Quinine became the predominant malarial medication until the 1920s, when other medications began to be developed. In the 1940s, chloroquine replaced quinine as the treatment of both uncomplicated and severe malaria until resistance supervened, first in Southeast Asia and South America in the 1950s and then globally in the 1980s.

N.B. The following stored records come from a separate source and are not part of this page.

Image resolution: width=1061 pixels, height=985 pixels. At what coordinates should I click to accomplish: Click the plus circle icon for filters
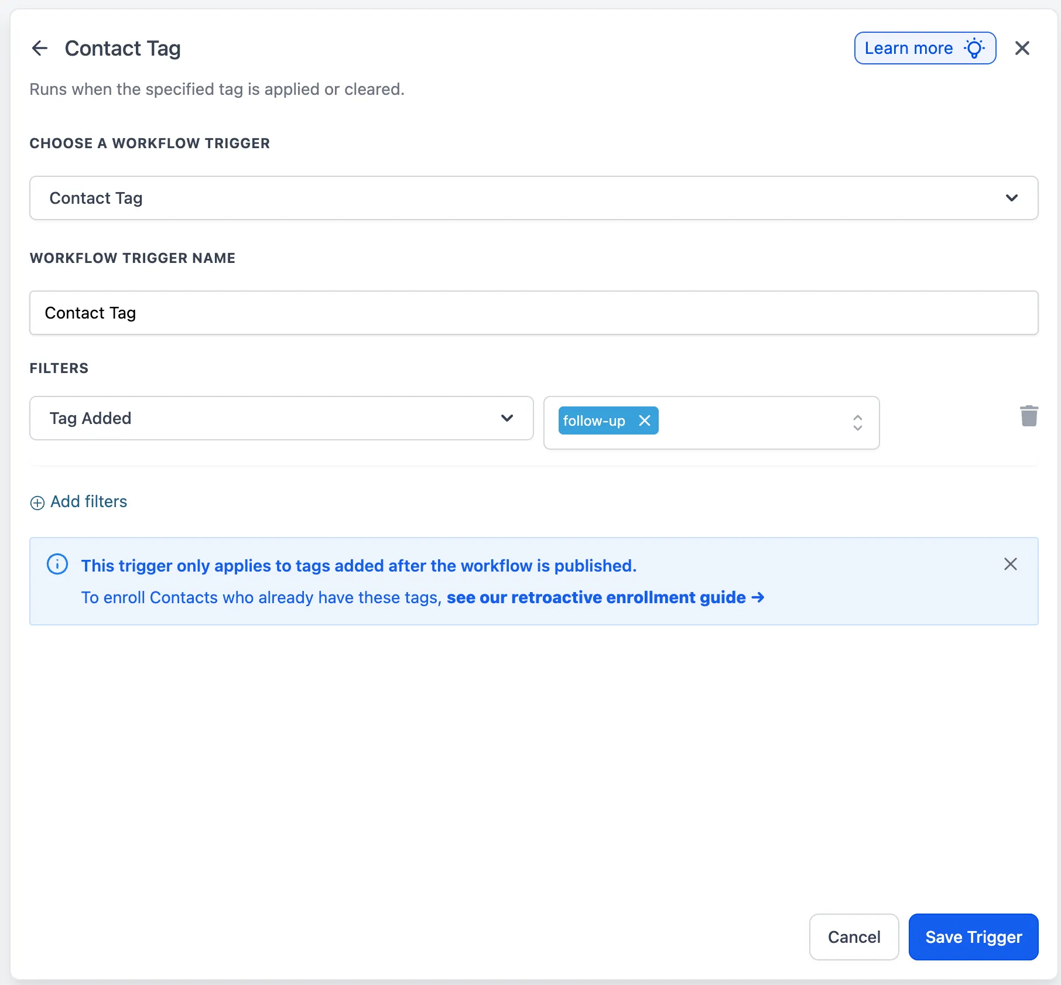point(37,502)
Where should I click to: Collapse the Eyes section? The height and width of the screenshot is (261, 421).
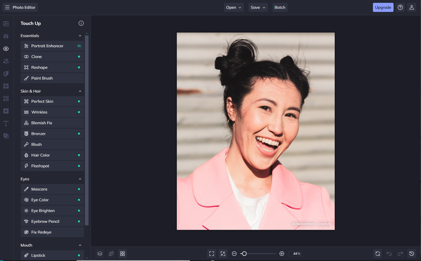click(80, 179)
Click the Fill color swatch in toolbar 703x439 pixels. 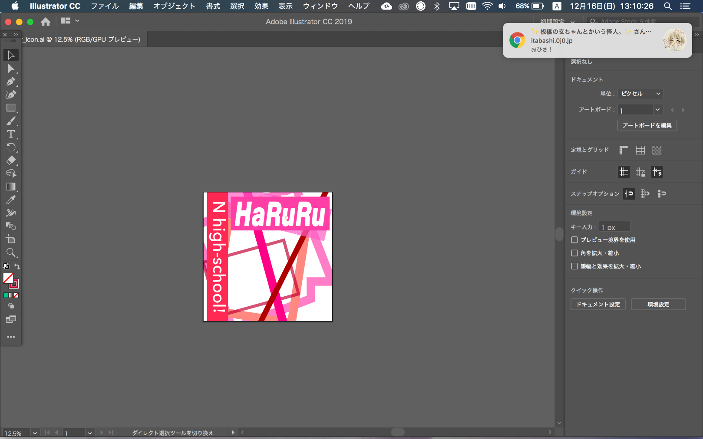[8, 278]
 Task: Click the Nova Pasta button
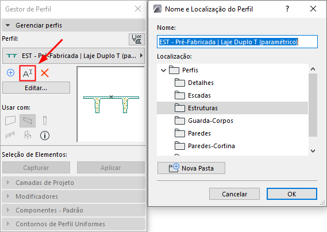click(191, 168)
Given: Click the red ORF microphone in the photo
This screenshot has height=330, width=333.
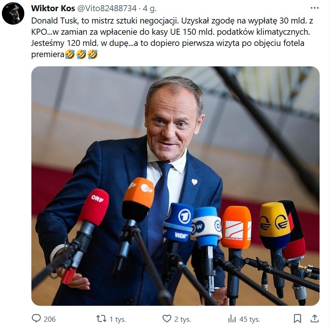Looking at the screenshot, I should pyautogui.click(x=94, y=207).
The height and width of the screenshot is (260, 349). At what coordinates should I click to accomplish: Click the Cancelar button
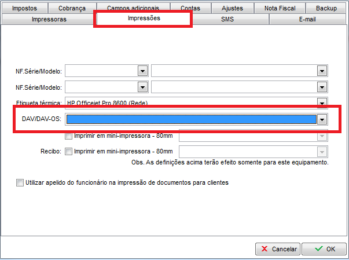[x=277, y=249]
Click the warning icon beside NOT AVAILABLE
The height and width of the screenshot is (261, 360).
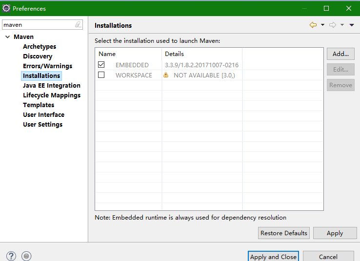tap(166, 75)
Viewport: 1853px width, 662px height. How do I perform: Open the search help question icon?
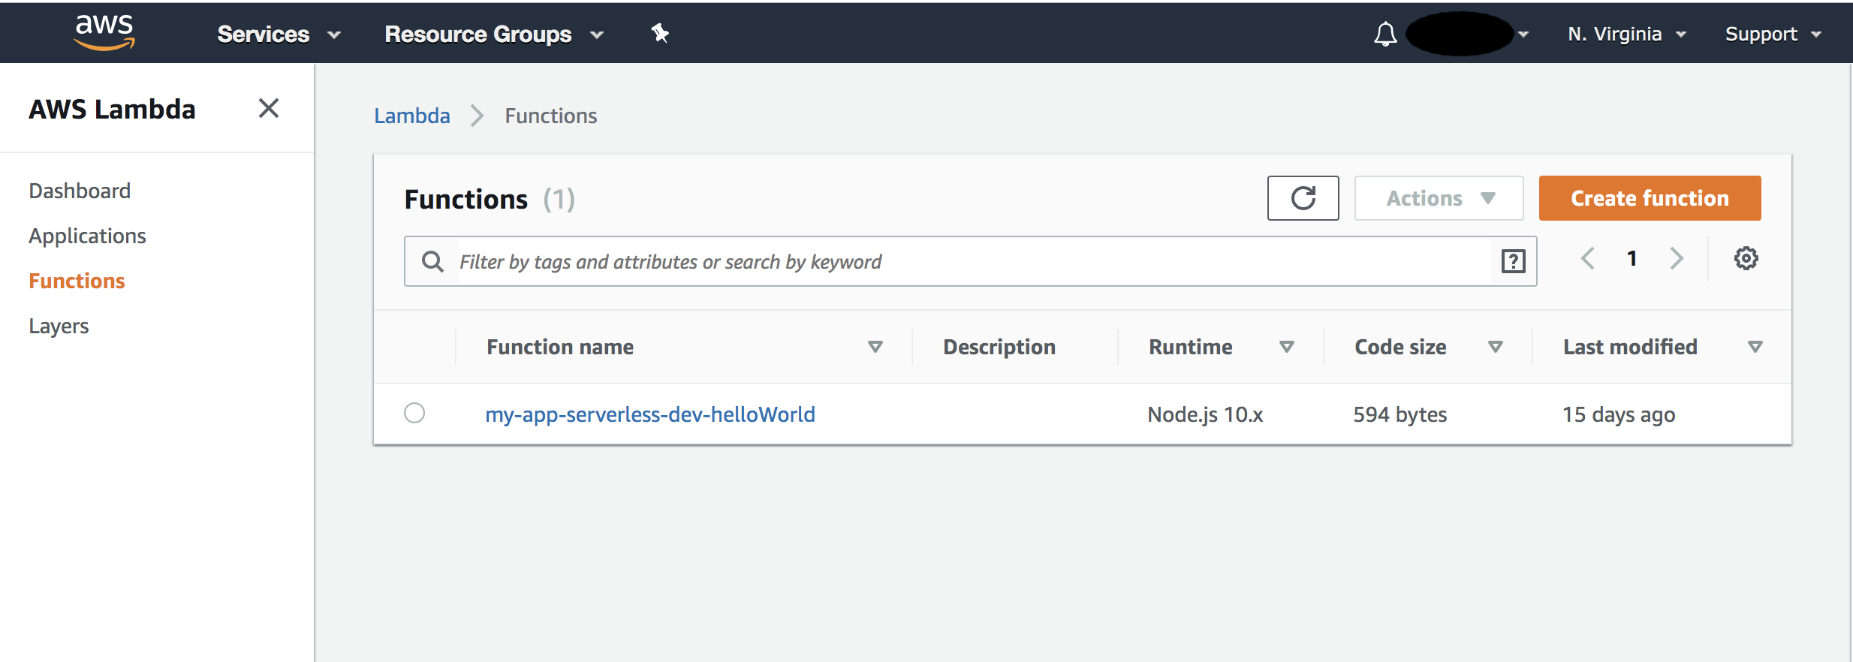click(x=1513, y=261)
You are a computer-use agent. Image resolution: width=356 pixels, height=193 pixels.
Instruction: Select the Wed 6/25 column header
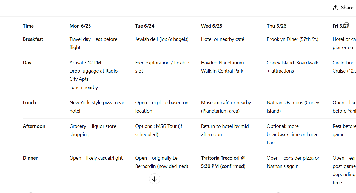click(x=212, y=26)
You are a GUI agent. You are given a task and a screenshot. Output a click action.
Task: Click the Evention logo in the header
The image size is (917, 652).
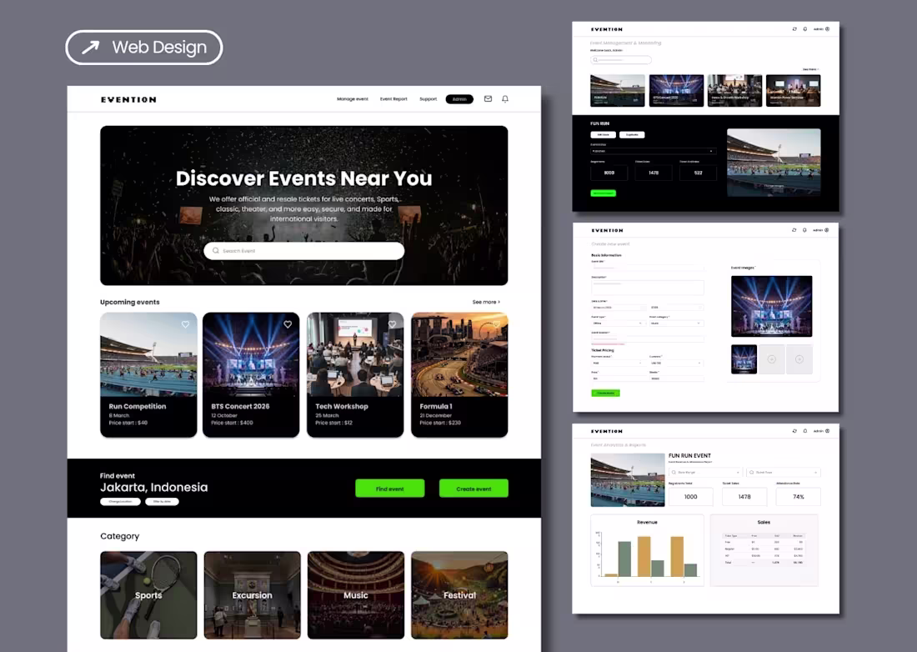pyautogui.click(x=127, y=99)
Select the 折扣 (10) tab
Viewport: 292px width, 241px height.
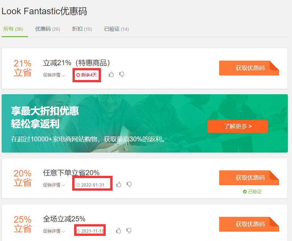point(82,29)
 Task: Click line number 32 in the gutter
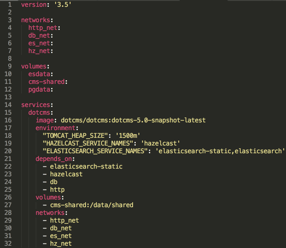click(8, 244)
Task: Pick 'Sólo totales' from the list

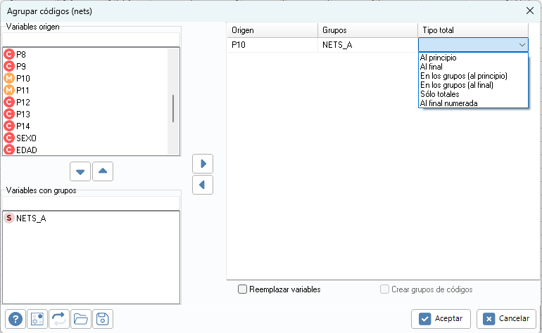Action: coord(440,94)
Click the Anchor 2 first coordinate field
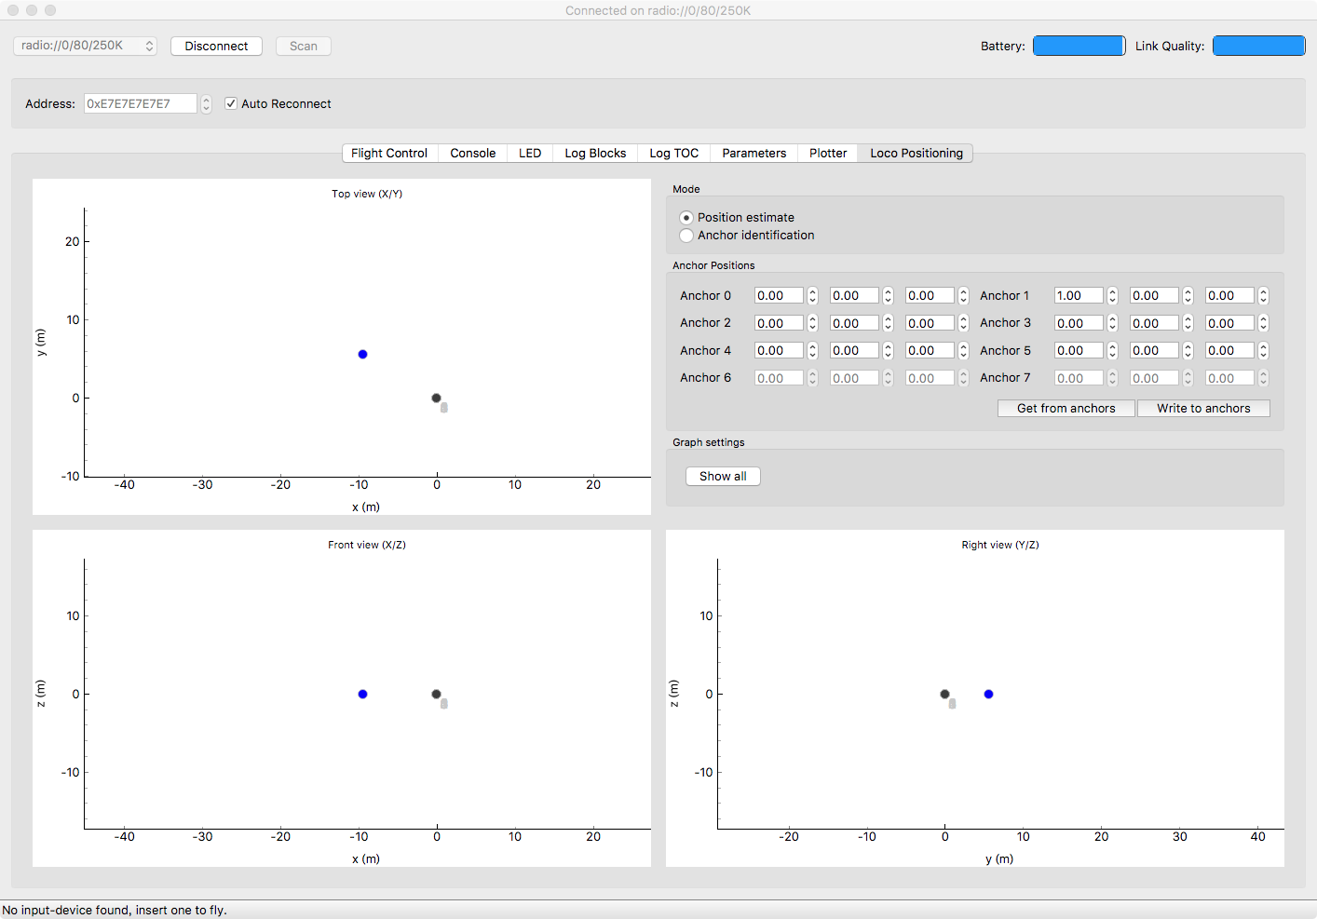 pos(778,323)
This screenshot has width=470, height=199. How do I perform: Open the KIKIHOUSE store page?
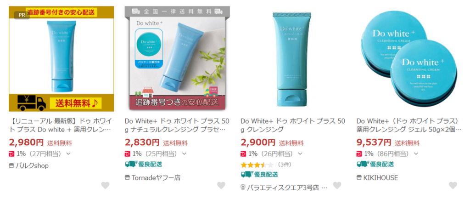tap(380, 178)
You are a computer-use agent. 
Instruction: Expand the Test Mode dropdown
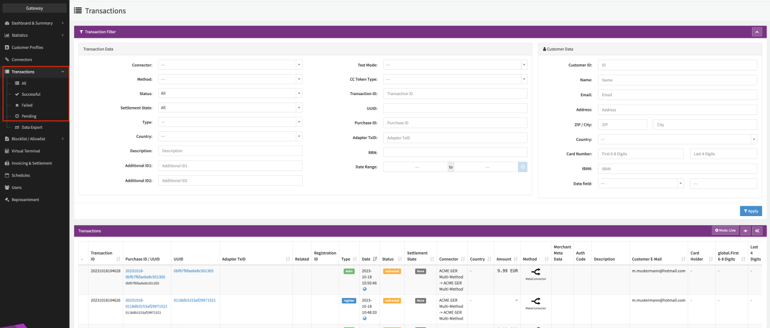[455, 64]
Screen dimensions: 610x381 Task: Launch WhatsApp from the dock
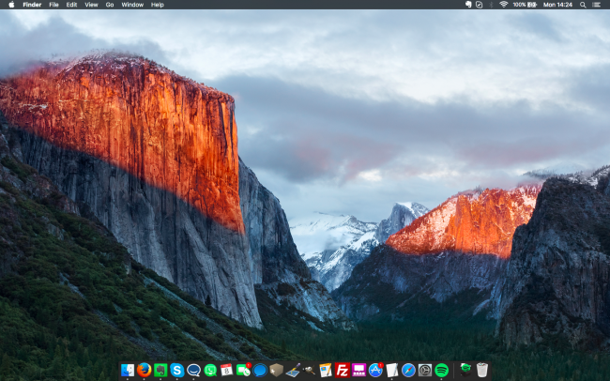point(210,370)
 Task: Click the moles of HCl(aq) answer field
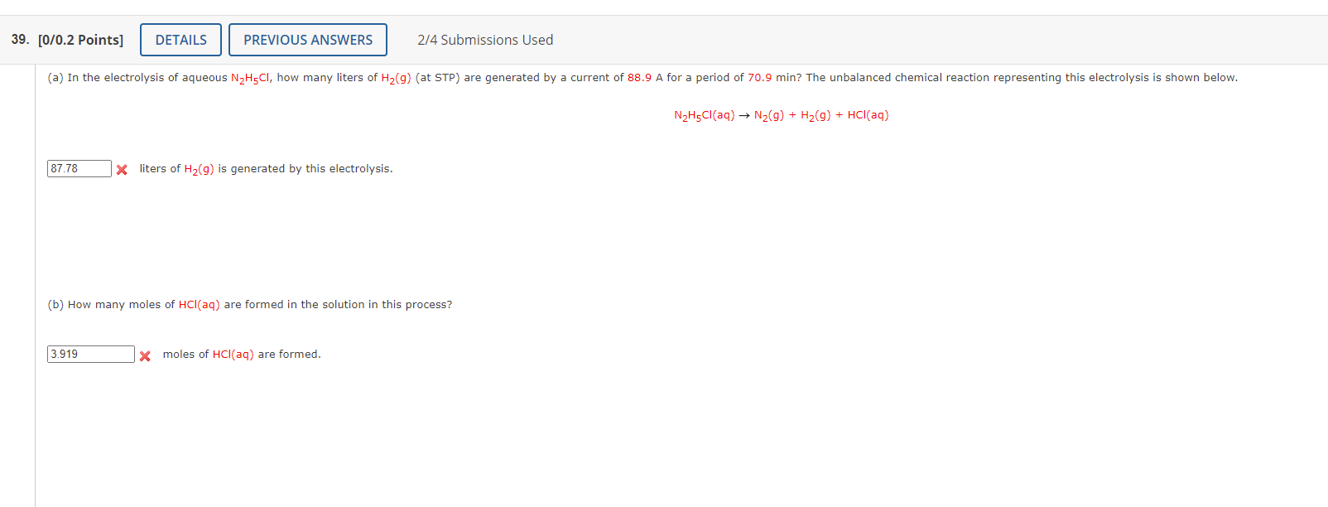point(89,354)
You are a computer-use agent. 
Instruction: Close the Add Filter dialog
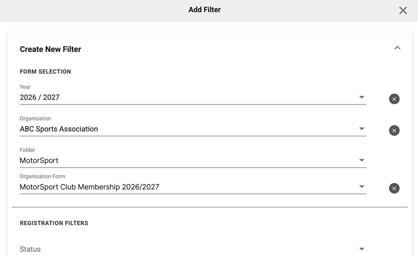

The medicinal value of Artemisia annua has been used by Chinese herbalists in traditional Chinese medicines for 2,000 years. In 1596, Li Shizhen recommended tea made from qinghao specifically to treat malaria symptoms in his "Compendium of Materia Medica". Artemisinins, discovered by Chinese scientistTu Youyou and colleagues in the 1970s from the plant Artemisia annua, became the recommended treatment for P. falciparum malaria, administered in combination with other antimalarials as well as in severe disease. Tu says she was influenced by a traditional Chinese herbal medicine source, The Handbook of Prescriptions for Emergency Treatments, written in 340 by Ge Hong For her work on malaria, Tu Youyou received the 2015 Nobel Prize in Physiology or Medicine

Plasmodium vivax was used between 1917 and the 1940s for malariotherapy—deliberate injection of malaria parasites to induce fever to combat certain diseases such as tertiary syphilis. In 1927, the inventor of this technique, Julius Wagner-Jauregg, received the Nobel Prize in Physiology or Medicine for his discoveries. The technique was dangerous, killing about 15% of patients, so it is no longer in use.

Vaccine

Immunity (or, more accurately, tolerance) to P. falciparum malaria does occur naturally, but only in response to years of repeated infection. An individual can be protected from a P. falciparum infection if they receive about a thousand bites from mosquitoes that carry a version of the parasite rendered non-infective by a dose of X-rayirradiation. An effective vaccine is not yet available for malaria, although several are under development. The highly polymorphic nature of many P. falciparum proteins results in significant challenges to vaccine design. Vaccine candidates that target antigens on gametes, zygotes, or ookinetes in the mosquito midgut aim to block the transmission of malaria. These transmission-blocking vaccines induce antibodies in the human blood; when a mosquito takes a blood meal from a protected individual, these antibodies prevent the parasite from completing its development in the mosquito. Other vaccine candidates, targeting the blood-stage of the parasite's life cycle, have been inadequate on their own. For example, SPf66 was tested extensively in areas where the disease is common in the 1990s, but trials showed it to be insufficiently effective.Several potential vaccines targeting the pre-erythrocytic stage of the parasite's life cycle are being developed, with RTS,S as a leading candidate; it is expected to be licensed in 2015. A US biotech company, Sanaria, is developing a pre-erythrocytic attenuated vaccine called PfSPZ that uses whole sporozoites to induce an immune response. In 2006, the Malaria Vaccine Advisory Committee to the WHO outlined a "Malaria Vaccine Technology Roadmap" that has as one of its landmark objectives to "develop and license a first-generation malaria vaccine that has a protective efficacy of more than 50% against severe disease and death and lasts longer than one year" by 2015.